* **CHALLENGE A**
Print the part of the Royals game recap starting with "In the eighth, the" and going on through "saved the game.".
* **CHALLENGE B**
Continue the Royals game recap from its last sentence, writing what would come next.

-- start TEXT --

Hard to say there, but worth watching moving forward for Ragans. I thought his changeup wasn’t great, but it was good enough and he had one of his best pitches of the game on his last pitch, which feels like a bit of a trend with Ragans. With the score tied 1-1, there were runners on first and third with two outs for Cronenworth. He started him with three fastballs. The first was a called strike and the next two were taken outside the zone. Ragans turned to his slider and got a whiff on the first one. He went back to it for the second.
Now, I love this pitch because the slider before that was a bit farther outside and way lower. I don’t know if Cronenworth would have triggered there if the slider was as far out of the zone as the first one. But because he put it closer yet still far enough off the plate to get a whiff, he got the big one. It was a long inning, though, which chased him after six instead of the seven it looked like he might be able to go.
In the eighth, the Royals turned to Angel Zerpa, who has been great this year. He was not great yesterday. He gave up an infield single and then made a terrible pickoff throw that ended up allowing Tyler Wade to get to third. A single up the middle scored the leading run to make it 2-1. Another infield single put two runners on with nobody out and Machado singled him home to make it 3-1. This is when the Royals turned to their struggling closer, McArthur to get them out of trouble and he legitimately saved the game.
This is a situation that is nearly impossible to win. The Padres had runners on first and third with nobody out. McArthur got a ground ball to Witt who gunned down Merrill at the plate for the first out. Then Cronenworth lined out and Kim grounded out. McArthur couldn’t get out of bases loaded and nobody out on Friday, but he got out of this one on Sunday and it allowed the Royals to have a chance when combined with Will Klein pitching a 1-2-3 ninth.

-- end TEXT --
-- start LISTED RECORDS --

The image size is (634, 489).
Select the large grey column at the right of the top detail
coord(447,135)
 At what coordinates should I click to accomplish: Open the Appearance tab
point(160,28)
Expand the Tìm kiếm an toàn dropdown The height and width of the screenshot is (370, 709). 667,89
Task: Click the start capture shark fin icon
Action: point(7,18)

-- end LISTED RECORDS --
-- start LISTED RECORDS --

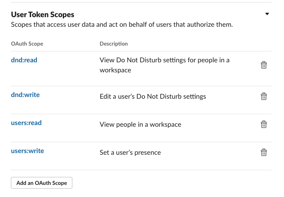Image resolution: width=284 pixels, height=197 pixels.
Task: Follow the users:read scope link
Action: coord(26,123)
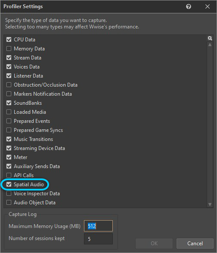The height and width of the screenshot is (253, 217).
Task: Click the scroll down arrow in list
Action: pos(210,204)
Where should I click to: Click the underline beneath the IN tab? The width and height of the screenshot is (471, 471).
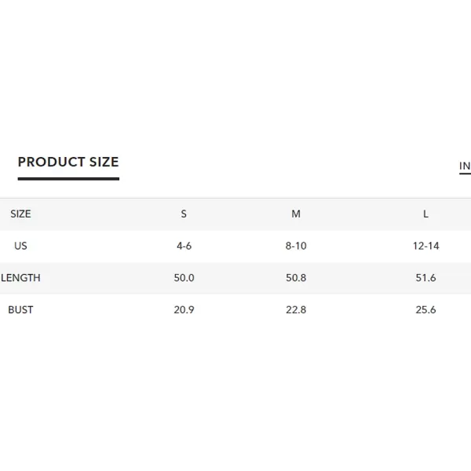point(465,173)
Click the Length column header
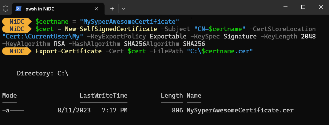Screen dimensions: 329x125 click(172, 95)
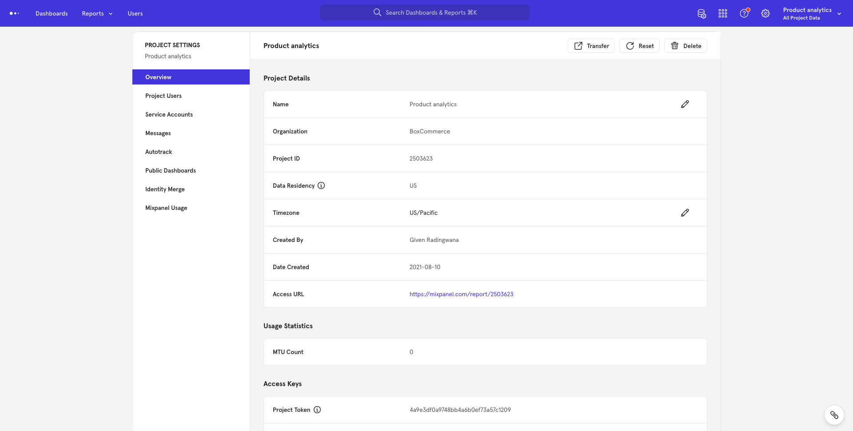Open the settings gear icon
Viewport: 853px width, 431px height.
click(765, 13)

-- end LISTED RECORDS --

* **EXERCISE OUTPUT A**
In the eighth, the Royals turned to Angel Zerpa, who has been great this year. He was not great yesterday. He gave up an infield single and then made a terrible pickoff throw that ended up allowing Tyler Wade to get to third. A single up the middle scored the leading run to make it 2-1. Another infield single put two runners on with nobody out and Machado singled him home to make it 3-1. This is when the Royals turned to their struggling closer, McArthur to get them out of trouble and he legitimately saved the game.

* **EXERCISE OUTPUT B**
Remember how Suarez pitched on Friday and Saturday. Their closer who has allowed two runs on 13 hits in 26 innings this year wasn’t available. So they went with Yuki Matsui instead. He gave up a single to Pasquantino and that brought up Perez, who had one of the most impressive plate appearances I’ve seen from him.
Down 0-2, Perez went to work in a way that he never has really done before this season. Matsui correctly tried to get him to chase twice more on a splitter after he got a whiff on the first he threw. Pitch 3 and 4 are those splitters, and I think there’s a chance that if he threw the first one where he threw the second one, that the game would have been very different. But because the second splitter was nowhere near the one he swung and missed at, it allowed Perez to lock back in. He ultimately worked the walk, which brought up Velazquez to pinch hit.
WOW! I will admit that I sort of felt like something big was going to happen there. I actually thought he was going to hit a walk-off home run and he did come pretty close. That triple was hit hard and would have been a home run in 18 ballparks. Just a great swing on a ball that, again, showed that he’s looking like the Velazquez from 2023. Nick Loftin came on and finally got a slider in the middle that he could lift and he did for a sacrifice fly to give the Royals a win they needed so badly.
Now they head to an off day and a big week on a high note and there’s hope that they can snap out of their funk with that sort of win. In a week where they trailed late so often and mounted a number of comebacks that fell short, they really needed one to come through and this one did.
Player of the Week
In a bad week, you’d expect the choices to be pretty slim here, and they are. They only had five hitters with a wRC+ of 100 or better this week and one of them was Garrett Hampson with nine plate appearances in seven games. On the pitching side, only two pitchers threw more than six innings and one of them was Marsh with a 7.50 ERA. Ragans was the other and he had a fine week with 11 IP, 13 K, 3 BB and a 2.45 ERA, but I still wouldn’t call that the player of the week. No, the two real candidates were Witt, who hit .355/.375/.387 with four more runs scored and six more RBI and Pasquantino, who hit .391/.375/.739 with two homers, two doubles and eight RBIs. Yes, the OBP is below the batting average because of another sacrifice fly that hurts his OBP, but he’s the player of the week.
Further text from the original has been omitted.